The machine manufacturer, Tomra, is based in the research park at the edge of Leuven. This Belgian branch of the company builds machines that sort whole and processed foods by means of a camera, laser and x-ray techniques.
Tomra's Sales Manager, Frank De Brauwer.
"At Leuven, Tomra focuses on making sorting machines for the food industry", says Sales Manager, Frank De Brauwer. "When clients want to invest in our machines, we invite them to our testing facility. Here they can see how the machines work and what sorting solutions we can offer for their product. In this way, clients are fully aware of the possibilities with regard to sorting machines, and how these can optimise the production process."
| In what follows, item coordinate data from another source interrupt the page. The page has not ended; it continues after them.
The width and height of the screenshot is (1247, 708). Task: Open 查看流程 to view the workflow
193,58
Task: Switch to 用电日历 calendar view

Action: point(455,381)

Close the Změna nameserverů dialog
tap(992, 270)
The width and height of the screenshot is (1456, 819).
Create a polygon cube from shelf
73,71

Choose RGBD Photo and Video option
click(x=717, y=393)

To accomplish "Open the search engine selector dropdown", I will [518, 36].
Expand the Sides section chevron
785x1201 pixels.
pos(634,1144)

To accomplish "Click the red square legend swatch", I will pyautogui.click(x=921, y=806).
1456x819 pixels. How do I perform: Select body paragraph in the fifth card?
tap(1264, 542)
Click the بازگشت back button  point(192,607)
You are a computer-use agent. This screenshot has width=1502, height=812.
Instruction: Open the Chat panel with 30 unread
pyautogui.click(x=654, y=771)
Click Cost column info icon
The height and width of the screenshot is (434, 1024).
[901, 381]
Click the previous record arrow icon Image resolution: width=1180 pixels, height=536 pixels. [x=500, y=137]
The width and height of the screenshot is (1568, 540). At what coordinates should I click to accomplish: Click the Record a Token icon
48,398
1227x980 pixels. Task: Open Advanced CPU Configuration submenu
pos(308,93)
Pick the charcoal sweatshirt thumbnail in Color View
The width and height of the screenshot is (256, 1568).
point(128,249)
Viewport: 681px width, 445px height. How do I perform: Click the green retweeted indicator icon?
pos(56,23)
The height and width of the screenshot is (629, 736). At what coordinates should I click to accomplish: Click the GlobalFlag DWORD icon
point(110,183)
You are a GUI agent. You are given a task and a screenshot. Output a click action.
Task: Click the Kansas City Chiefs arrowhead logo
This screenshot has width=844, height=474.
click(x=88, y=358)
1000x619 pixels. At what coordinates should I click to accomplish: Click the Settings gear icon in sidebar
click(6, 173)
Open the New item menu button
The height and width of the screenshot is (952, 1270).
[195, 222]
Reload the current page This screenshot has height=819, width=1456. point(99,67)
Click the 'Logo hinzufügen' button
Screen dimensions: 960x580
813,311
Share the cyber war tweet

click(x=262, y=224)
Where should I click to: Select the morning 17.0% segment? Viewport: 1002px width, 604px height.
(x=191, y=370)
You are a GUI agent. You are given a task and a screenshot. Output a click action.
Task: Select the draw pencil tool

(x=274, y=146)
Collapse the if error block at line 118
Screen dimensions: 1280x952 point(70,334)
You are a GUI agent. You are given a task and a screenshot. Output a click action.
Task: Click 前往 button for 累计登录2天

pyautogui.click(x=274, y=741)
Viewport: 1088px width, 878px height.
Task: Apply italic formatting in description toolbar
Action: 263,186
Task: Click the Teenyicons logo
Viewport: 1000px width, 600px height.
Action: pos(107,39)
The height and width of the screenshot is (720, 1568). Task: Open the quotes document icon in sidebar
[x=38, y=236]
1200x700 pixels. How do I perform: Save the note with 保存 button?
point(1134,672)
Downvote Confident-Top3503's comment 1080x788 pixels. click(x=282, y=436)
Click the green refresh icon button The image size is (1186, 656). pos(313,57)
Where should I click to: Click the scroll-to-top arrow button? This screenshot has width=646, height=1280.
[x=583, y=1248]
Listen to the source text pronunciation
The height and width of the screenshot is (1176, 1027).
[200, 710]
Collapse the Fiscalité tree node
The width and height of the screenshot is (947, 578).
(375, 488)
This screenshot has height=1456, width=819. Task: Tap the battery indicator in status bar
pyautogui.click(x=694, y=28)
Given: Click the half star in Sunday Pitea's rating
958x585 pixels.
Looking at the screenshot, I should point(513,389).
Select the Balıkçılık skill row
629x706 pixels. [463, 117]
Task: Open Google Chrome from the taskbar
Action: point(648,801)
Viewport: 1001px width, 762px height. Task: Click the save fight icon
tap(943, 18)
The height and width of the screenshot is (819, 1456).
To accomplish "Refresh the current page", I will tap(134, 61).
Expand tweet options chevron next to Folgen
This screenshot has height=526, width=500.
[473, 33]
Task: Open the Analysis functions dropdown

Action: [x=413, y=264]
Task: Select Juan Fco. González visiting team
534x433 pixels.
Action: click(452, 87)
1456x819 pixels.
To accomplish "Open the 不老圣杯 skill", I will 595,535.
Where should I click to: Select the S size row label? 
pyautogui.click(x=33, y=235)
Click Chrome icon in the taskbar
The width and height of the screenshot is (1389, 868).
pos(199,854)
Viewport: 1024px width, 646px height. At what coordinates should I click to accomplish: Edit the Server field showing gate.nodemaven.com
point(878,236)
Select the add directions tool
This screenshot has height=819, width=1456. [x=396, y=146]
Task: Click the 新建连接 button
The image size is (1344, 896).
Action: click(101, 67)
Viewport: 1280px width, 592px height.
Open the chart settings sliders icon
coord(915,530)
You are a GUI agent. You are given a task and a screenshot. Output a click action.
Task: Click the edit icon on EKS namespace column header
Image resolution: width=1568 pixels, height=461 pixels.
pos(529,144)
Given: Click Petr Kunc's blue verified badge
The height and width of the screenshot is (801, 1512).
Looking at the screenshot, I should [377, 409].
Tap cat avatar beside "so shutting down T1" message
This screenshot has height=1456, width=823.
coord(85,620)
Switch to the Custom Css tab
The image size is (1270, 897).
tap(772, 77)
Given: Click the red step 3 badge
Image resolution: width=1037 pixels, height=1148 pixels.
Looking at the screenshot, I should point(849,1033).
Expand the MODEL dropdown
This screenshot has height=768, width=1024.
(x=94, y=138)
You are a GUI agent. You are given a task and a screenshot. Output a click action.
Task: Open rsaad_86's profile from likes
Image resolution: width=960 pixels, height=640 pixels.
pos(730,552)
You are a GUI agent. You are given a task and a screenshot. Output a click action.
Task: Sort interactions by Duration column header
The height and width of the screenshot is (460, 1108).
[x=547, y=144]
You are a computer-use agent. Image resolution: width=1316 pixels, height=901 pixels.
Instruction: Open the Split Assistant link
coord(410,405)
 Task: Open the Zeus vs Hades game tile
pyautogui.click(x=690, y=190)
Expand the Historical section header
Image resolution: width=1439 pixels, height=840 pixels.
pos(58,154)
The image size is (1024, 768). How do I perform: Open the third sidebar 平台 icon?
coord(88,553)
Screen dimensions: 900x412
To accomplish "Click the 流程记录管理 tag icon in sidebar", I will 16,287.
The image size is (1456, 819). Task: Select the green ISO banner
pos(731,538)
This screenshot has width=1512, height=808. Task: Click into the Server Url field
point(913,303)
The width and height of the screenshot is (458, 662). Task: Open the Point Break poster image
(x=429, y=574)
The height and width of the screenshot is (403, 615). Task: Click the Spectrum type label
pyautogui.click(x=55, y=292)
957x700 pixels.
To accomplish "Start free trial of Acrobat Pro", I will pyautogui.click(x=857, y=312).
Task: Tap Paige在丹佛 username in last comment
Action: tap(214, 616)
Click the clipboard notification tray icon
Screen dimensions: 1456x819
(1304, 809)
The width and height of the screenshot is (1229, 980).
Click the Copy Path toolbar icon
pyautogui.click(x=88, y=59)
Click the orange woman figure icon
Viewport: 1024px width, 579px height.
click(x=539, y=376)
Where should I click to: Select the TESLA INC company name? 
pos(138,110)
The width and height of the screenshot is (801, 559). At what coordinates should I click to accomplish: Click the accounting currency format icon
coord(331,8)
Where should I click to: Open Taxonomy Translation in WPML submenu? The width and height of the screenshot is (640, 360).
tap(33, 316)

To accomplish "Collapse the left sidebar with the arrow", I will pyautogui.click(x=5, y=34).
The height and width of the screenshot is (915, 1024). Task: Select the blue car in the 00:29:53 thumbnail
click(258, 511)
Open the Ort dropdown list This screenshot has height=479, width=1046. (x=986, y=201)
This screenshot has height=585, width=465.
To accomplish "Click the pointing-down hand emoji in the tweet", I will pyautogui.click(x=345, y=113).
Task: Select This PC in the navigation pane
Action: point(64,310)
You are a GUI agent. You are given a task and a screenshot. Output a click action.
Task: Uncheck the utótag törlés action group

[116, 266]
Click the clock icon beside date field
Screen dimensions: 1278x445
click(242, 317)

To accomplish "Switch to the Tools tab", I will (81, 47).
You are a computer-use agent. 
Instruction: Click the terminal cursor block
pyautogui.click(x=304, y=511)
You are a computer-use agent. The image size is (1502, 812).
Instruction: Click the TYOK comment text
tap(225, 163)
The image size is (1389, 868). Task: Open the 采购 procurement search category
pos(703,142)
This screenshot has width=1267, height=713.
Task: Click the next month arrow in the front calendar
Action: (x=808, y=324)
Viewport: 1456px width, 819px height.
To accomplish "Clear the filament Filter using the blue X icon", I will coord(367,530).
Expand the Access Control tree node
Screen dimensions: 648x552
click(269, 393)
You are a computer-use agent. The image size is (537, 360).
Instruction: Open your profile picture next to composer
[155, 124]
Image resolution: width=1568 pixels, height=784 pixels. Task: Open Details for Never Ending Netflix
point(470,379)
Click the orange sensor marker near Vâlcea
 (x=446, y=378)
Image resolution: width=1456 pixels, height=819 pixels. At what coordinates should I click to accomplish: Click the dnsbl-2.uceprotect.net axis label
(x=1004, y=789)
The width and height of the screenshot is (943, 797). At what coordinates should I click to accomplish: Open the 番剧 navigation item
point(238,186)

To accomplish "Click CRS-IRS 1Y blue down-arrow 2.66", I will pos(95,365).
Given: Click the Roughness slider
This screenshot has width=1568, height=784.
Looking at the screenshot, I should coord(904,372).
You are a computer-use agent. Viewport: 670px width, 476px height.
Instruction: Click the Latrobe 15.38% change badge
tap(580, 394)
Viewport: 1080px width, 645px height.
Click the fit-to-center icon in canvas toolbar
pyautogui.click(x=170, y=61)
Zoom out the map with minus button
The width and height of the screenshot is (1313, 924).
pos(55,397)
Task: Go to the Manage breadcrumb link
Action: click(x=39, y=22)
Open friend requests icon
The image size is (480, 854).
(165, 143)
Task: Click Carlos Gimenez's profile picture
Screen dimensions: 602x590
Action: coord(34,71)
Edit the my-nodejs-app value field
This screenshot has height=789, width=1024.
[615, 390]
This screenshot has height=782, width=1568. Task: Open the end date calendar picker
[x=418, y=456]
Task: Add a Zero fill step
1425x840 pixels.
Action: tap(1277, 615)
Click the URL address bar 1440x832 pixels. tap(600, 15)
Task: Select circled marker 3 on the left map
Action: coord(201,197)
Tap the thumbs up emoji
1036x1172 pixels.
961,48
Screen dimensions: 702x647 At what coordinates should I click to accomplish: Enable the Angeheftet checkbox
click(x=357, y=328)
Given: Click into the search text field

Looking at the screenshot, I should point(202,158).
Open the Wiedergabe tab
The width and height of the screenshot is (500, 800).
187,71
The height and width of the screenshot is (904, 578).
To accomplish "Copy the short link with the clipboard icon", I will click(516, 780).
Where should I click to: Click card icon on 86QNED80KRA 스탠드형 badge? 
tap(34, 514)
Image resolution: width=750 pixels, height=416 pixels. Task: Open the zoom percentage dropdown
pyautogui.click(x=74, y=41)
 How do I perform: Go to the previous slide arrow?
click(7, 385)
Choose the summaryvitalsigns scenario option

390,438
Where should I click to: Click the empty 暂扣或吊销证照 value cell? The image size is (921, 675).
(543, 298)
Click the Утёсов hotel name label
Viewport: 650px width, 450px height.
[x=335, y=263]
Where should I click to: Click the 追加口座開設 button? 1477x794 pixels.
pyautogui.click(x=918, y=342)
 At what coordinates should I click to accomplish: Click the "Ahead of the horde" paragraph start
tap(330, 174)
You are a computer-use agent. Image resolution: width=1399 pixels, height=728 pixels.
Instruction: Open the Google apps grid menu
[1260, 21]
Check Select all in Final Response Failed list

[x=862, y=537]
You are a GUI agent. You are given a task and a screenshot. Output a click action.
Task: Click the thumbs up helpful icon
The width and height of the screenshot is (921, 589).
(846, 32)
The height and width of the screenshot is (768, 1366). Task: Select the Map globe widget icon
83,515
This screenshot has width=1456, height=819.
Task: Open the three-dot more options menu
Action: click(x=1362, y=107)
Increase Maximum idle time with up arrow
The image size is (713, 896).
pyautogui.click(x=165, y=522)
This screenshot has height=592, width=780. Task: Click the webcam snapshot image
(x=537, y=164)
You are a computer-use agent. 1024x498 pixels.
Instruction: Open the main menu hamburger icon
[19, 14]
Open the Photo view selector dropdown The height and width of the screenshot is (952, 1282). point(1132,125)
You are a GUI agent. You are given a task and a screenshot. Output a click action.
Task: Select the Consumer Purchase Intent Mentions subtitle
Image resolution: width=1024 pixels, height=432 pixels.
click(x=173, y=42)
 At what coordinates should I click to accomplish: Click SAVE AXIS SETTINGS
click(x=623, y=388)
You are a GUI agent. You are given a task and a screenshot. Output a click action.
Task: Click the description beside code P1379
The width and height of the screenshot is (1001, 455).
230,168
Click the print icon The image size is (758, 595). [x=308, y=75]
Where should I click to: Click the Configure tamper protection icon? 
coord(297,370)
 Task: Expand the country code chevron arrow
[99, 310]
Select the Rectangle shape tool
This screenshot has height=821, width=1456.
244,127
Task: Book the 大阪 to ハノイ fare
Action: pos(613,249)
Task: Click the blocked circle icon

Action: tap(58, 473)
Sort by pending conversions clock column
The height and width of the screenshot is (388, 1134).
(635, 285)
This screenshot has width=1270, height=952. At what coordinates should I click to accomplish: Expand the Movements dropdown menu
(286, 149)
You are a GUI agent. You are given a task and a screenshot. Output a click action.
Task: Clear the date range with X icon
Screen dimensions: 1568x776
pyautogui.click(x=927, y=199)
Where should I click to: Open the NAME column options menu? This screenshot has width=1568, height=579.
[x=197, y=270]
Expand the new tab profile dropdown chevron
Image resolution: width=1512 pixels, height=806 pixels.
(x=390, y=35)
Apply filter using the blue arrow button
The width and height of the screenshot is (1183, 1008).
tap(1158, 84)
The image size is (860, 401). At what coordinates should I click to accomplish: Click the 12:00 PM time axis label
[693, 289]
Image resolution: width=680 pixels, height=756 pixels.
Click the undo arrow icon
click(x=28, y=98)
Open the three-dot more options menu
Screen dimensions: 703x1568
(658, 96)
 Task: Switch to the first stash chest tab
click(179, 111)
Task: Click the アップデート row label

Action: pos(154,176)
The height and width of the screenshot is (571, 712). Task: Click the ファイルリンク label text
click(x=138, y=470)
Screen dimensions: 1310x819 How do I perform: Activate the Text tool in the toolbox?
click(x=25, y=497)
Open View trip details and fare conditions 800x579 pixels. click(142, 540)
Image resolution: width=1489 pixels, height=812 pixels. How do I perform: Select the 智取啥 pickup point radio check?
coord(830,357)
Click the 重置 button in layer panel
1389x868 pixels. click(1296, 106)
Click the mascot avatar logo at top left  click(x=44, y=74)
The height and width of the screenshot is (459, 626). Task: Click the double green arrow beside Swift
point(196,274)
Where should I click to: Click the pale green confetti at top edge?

The Leuven testing facility offers a clear picture of how the machines work and which machines are best suited for which situation. "Every product has its own demands when it comes to sorting", the sales manager explains. "Wet and clammy products, for example, are more difficult to sort than dry products. The machine takes various factors into account when sorting. The sorter distinguises foreign objects like stones, and rotten or blemished vegetables. This is done with the help of the camera in combination with LED lighting."
The Tomra 5B works with a conveyor belt. The products are scanned by a camera with LED lighting and lasers.
The beans are moved by the vibrating plate to the conveyor belt. In this way, they beans are separated from each other.
The machine's user can also set how precise the machine's control over the product should be. Frank used beans to demonstrate how the sorting machine sorts beans. "The slightest variation in the bean's colour is detected by the sorter. Even if this means the bean is not yet unfit for consumption', says Frank. "Our machines are getting better at detecting minuscule differences in products. This is, however, completely dependent on the client's wishes. A cheaper supermarket will sort the beans less strictly than a 'premier brand chain store'. Since our machines do not see slight blemishes as a bad product, less product ends up in the rubbish bin. This is a small percentage, but ends up being a large number. When someone produces 5 000 tonnes per year, and can waste 1 percent less in this way, it ends up being 50 tonnes per year. The precision of our sorting machines therefore means less waste."
The good beans are separated from the undesired objects.
A clear view with the desired beans at the top, and the blemished beans and other objects at the bottom.
The beans on the right are good, but were selected as undesirable objects. The machine's user can choose how precisely he wants the selection to be. In this way, even the smallest blemishes can be detected. On the left and top are the clearly undesirable objects.
The sorting process differs widely per product. The size, as well as condition of the product plays a role in the choice of sorting machine. "A wet products falls differently to a dry one", says Frank. "Firstly, the products are moved to a conveyor belt by means of a vibration plate. This spreads the product out, making everything visible. Then the product is scanned using a Smart Surround View. This is a combination of a camera and, optionally, a laser. The colour and shape are recognised by the camera. The laser recognises the product's structure. How these two are set determines how strictly the product will be sorted. Lastly, the small and unwanted products are blown by air valves into a separate area."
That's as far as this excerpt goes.